Saturday morning Emi came to Calpe to spend the day at the hotel’s picturesque infinity pool with us. It was a perfectly sunny day; we soaked up direct rays for several hours before retreating to have lunch at a tapas restaurant along the boardwalk. Later Saturday night we had originally planned on going to Benidorm to go out there, but after realizing that the first return bus would not be until 8:30am the next morning we decided against that move, opting instead to give Calpe’s one discoteca a try. The night ended up being a lot of fun; we stumbled upon Calpe’s fashion week happened to be culminating that very night at the Camelon discoteca.





Sunday was a rougher day for the boys so I took advantage of some quality alone time at the pool. I am currently reading Elizabeth Gilbert’s newest work: The Signature of All Things, so I was more than happy to get in some good reading time in the sun. Afterwards, Damian and I walked to Calpe’s Plaza Mayor where they happened to be having a festival of sorts, which involved a dozen food and drink stalls to our pleasant surprise!
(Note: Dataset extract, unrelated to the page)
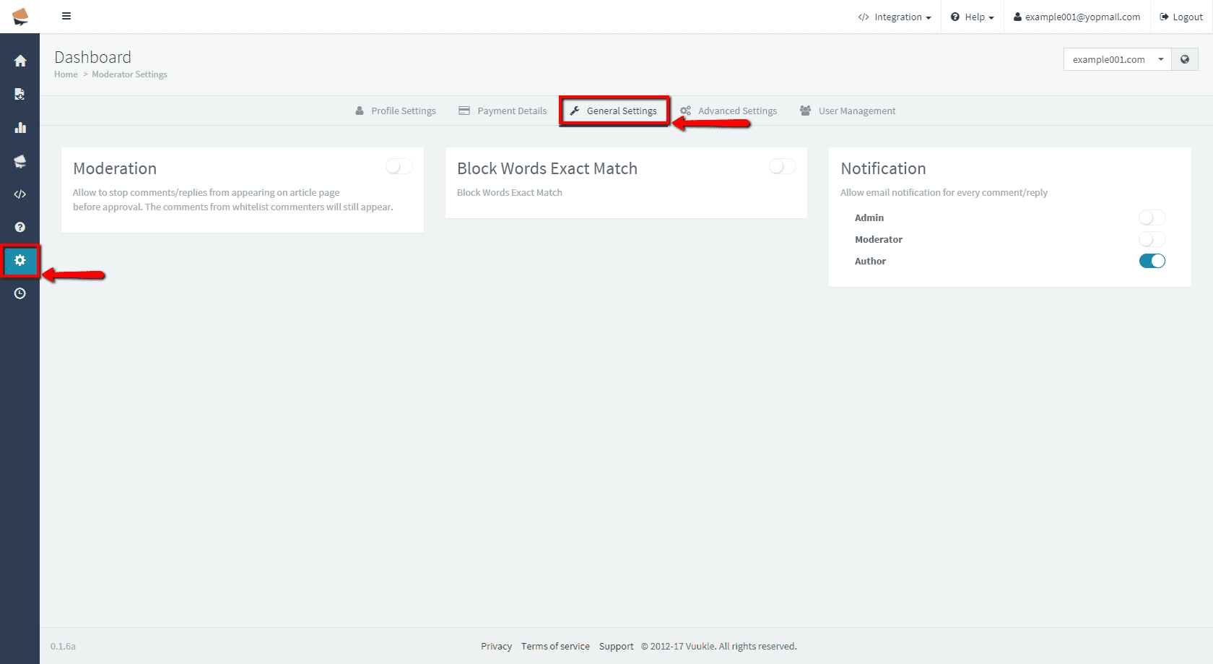Expand the Integration dropdown menu

coord(895,17)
We got several tapas, a paella, and strawberry mojitos and ate lunch in the shade at a picnic table. Later in the day on Sunday we said bye to Emi and got gelato near the hotel. Sunday night was a nice, relaxing night in at the hotel for our last night of vacation!


Monday we checked out and took a bus direct from Calpe back to Alicante. That bus ride unfortunately turned out to be a two-hour ride from hell. The bus was poorly air-conditioned, if at all, and I quickly went from feeling fine to being very motion-sick. Damian was great though; he rubbed my back and fanned me for nearly the entirety of the stop-and-go ride while I had my head in a H&M shopping bag. Such is life sometimes. We finally made it back to Alicante and had one last meal with Damian’s family there. Afterwards we took a Renfe train back to Barcelona, getting back to my apartment late Monday night.
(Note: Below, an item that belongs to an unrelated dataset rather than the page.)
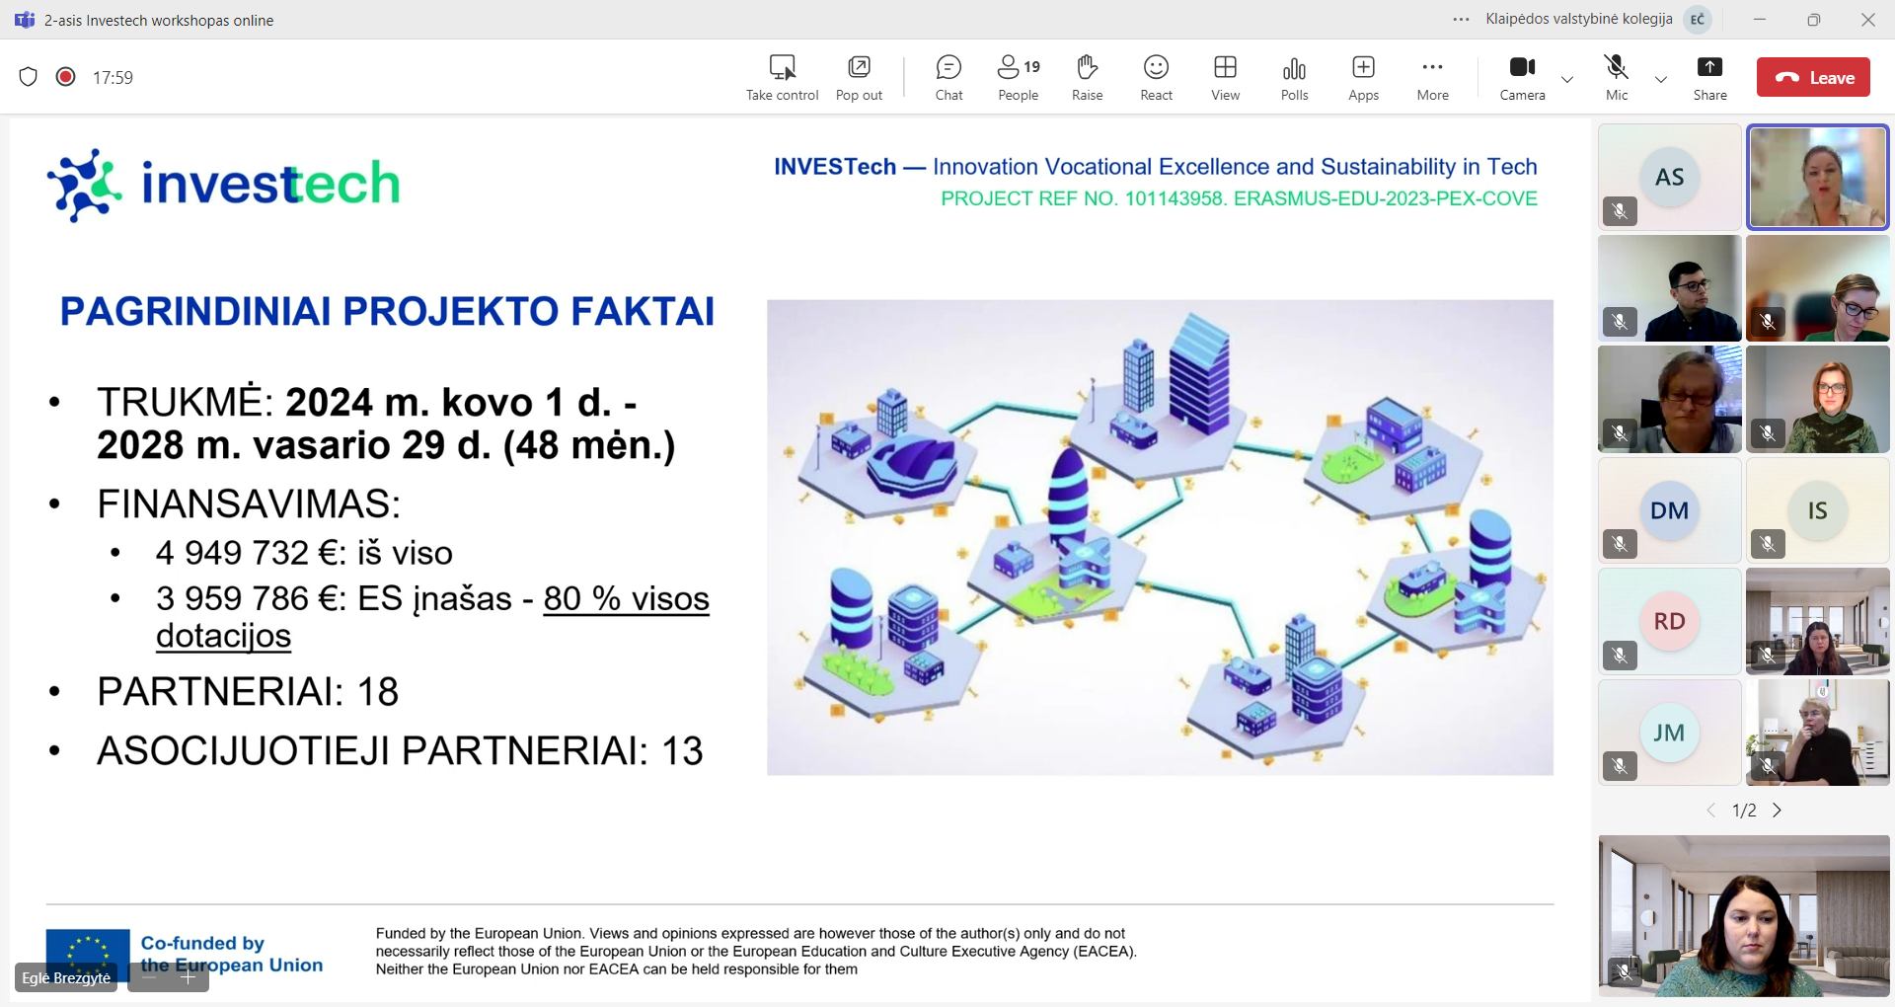This screenshot has height=1007, width=1895.
Task: Expand the Mic options dropdown arrow
Action: pos(1660,79)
Since then, it’s been back to the work grind! I am still nannying for the Henoa family every weekday. I also do several weekend English lessons/ nanny jobs that certainly keep me busy! Thursday marked the beginning of the 2014 FIFA World Cup (aka el Mundial); I am excited to cheer on my teams for the next month – USA, Spain, and Argentina. Last night Cass, Brenden, and I went to Ryan’s to watch Spain vs. Holland. By the end of sad 1-5 defeat, we were very ready to change locations because somehow Ryan’s had turned into a gathering spot for everyone wearing orange.


This coming week marks the one-year anniversary of Cass’ and myself moving to Barcelona! We left Nebraska a year ago on June 18th and arrived in Barcelona on the 19th. It’s crazy to think that we’ve already been here one year; it feels like just yesterday we were eating cake at Mar’s celebrating our three-month mark. Equally exciting, Cass’ best friend Larissa arrives in Barcelona for a two-week visit this coming Wednesday. I have been spending more and more time at the beach, slowly progressing from Casper-white to sun-kissed not pale. Cass and I finally got what we had been wishing for the last few months – summer is unquestionably here in Barcelona. It is hot, steamy, sticky, humid, and unrelentingly sunny- all of which makes for ideal beach weather, but rather uncomfortable conditions for an apartment without air conditioning. Fingers are proverbially crossed that we do not perish in our sleep from heat exhaustion! (kidding mom, partly).